CREATE FUNCTION empty_trigger() RETURNS trigger AS $$ BEGIN RETURN NEW; END; $$ LANGUAGE plpgsql; CREATE TRIGGER empty_trigger BEFORE INSERT OR UPDATE ON trigger_test FOR EACH ROW EXECUTE PROCEDURE empty_trigger();
The result with the empty trigger were:
Inserts: 4296 tps
Updates: 3988 tps
That results in a 4.8% overhead for inserts and an 8.3% overhead for updates. I didn’t dig further as to why is appears that the overhead for a trigger on an update is almost twice as high as on an insert. I’ll leave that to a follow-up when I have some more time. A 4%-8% overhead of placing a trigger on a table will likely not be noticed in most real-world applications, the overhead of what is executed inside the trigger function can be noticed, which led to the next topic.
I then wanted to see the overhead of having a single trigger function versus having separate trigger functions for inserts and updates.

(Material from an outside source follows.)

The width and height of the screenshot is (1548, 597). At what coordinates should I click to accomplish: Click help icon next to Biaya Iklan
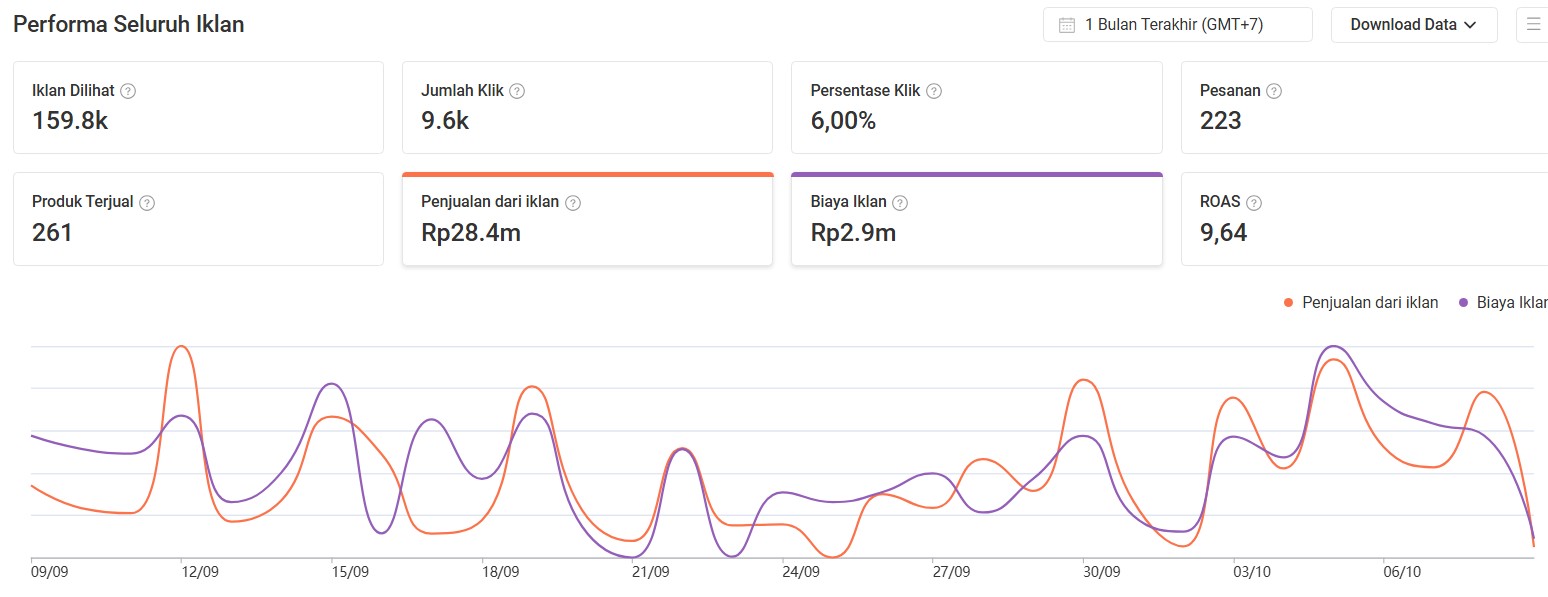(900, 203)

For a single trigger function, I used the following:
CREATE FUNCTION single_trigger() RETURNS trigger AS $$ BEGIN IF (TG_OP = 'INSERT') THEN NEW.insert_ts = CURRENT_TIMESTAMP; RETURN NEW; ELSIF (TG_OP = 'UPDATE') THEN NEW.update_ts = CURRENT_TIMESTAMP; RETURN NEW; END IF; RETURN NULL; END; $$ LANGUAGE plpgsql; CREATE TRIGGER single_trigger BEFORE INSERT OR UPDATE ON trigger_test FOR EACH ROW EXECUTE PROCEDURE single_trigger();
And for separate trigger functions, I used:
CREATE FUNCTION insert_trigger() RETURNS trigger AS $$ BEGIN NEW.insert_ts = CURRENT_TIMESTAMP; RETURN NEW; END; $$ LANGUAGE plpgsql; CREATE FUNCTION update_trigger() RETURNS trigger AS $$ BEGIN NEW.update_ts = CURRENT_TIMESTAMP; RETURN NEW; END; $$ LANGUAGE plpgsql; CREATE TRIGGER insert_trigger BEFORE INSERT ON trigger_test FOR EACH ROW EXECUTE PROCEDURE insert_trigger(); CREATE TRIGGER update_trigger BEFORE UPDATE ON trigger_test FOR EACH ROW EXECUTE PROCEDURE update_trigger();
I then reran the same process as before to see the overhead.
Single Trigger Inserts: 3569 tps
Single Trigger Updates: 3450 tps
Separate Triggers Inserts: 3623 tps
Separate Triggers Updates: 3870 tps
It turns out that splitting the trigger function into separate functions does make a difference. For the insert trigger, keeping things as a single trigger only added 1.5% to the overhead, but for the update trigger, a single trigger function added nearly 11% overhead. The is most likely due to the update case being handle second in the trigger function. That’s another thing to dig into when there is time.